Les artisans sont sur le pied de guerre. Ils protestent contre le projet de loi du gouvernement qui vise à instituer une représentation collective du personnel dans les TPE. Pour l'instant, le projet a été retoqué début juillet. Mais Artisans de notre avenir (ADNA), présidée au niveau départemental par Christian Pinel, demande le retrait du projet. «Il obligera les artisans à s'en remettre à des salariés extérieurs n'appartenant pas à l'entreprise, pour la représentation de leur propre personnel!», s'insurge le président pour qui le dialogue social existe déjà de fait dans les TPE.
«Assez grands pour régler nos problèmes!»
«Le dialogue est là au quotidien dans nos entreprises, renchérit Philippe Plantin, membre d'ADNA et délégué artisanat à la CGPME 35. On serre la main de nos employés tous les matins, je connais leurs familles.

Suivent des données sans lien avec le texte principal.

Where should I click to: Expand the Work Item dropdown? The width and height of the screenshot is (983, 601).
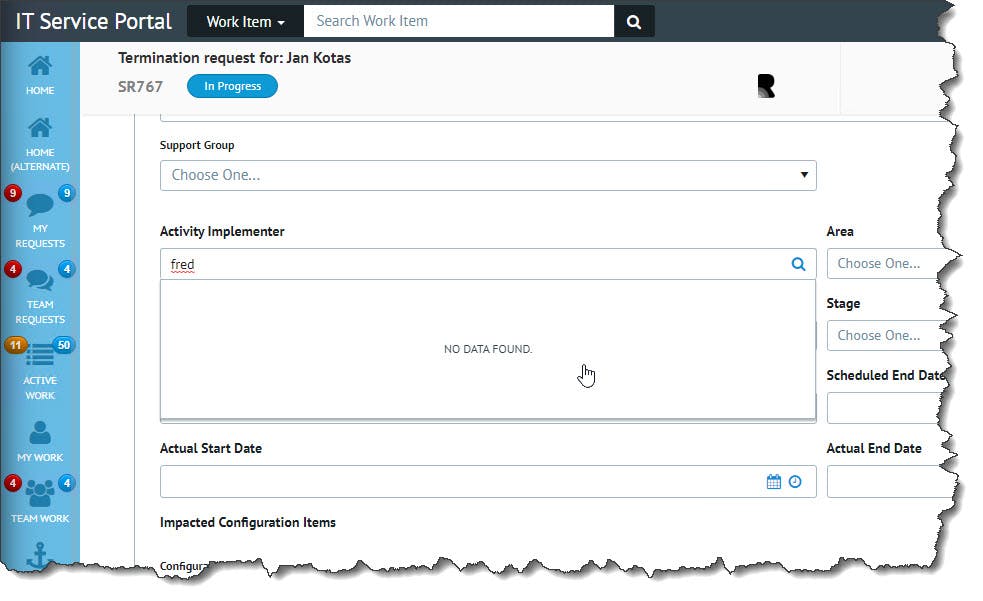pos(245,21)
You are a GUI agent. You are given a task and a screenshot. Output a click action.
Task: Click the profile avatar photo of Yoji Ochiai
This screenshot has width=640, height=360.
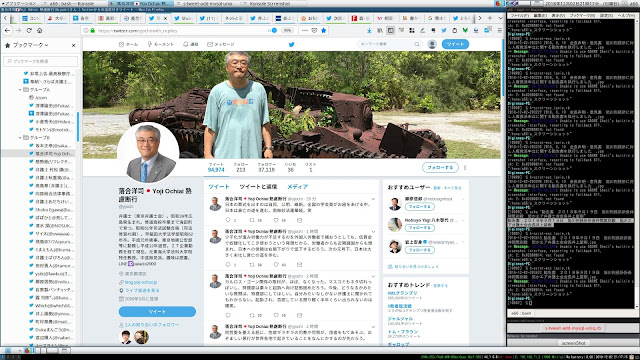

Quand on a un problème, on sait le régler entre nous, on est assez grands! Aucun patron artisan n'a encore été séquestré. Alors, nous n'avons pas besoin d'une personne extérieure pour discuter. Il n'y a pas de manque actuellement. Mais ils ont peut être peur qu'on n'assure pas nos conventions collectives, qu'on sous-paie nos salariés... Mais tout cela est déjà vérifié par ailleurs». Pour Christian Pinel, on veut «complexifier le dialogue social et démunir l'artisan de son lien fort avec ses salariés».
Prélèvement de 0,15%
Les artisans sont d'autant plus remontés que depuis deux ans, ils paient déjà un prélèvement obligatoire de 0,15% au titre du dialogue social. «28M€ ont ainsi été récoltés en 2009, témoigne Philippe Plantin. Une somme qui finance grassement certains syndicats». Pour Christian Pinel, «l'indépendance syndicale exigerait au contraire que l'essentiel des ressources soient assurées au moyen de cotisations volontaires des adhérents. Non pas de fonds prélevés autoritairement sur l'ensemble des artisans. La France a besoin d'artisans, alors il ne faut pas nous mettre des bâtons dans les roues».
L'association ADNA, ?Artisans de notre Avenir?, part en guerre contre le projet de loi qui vise à instituer une représentation collective du personnel dans les entreprises de moins de 11 salariés. Pour eux, le dialogue social existe déjà. Pas besoin d'une personne extérieure.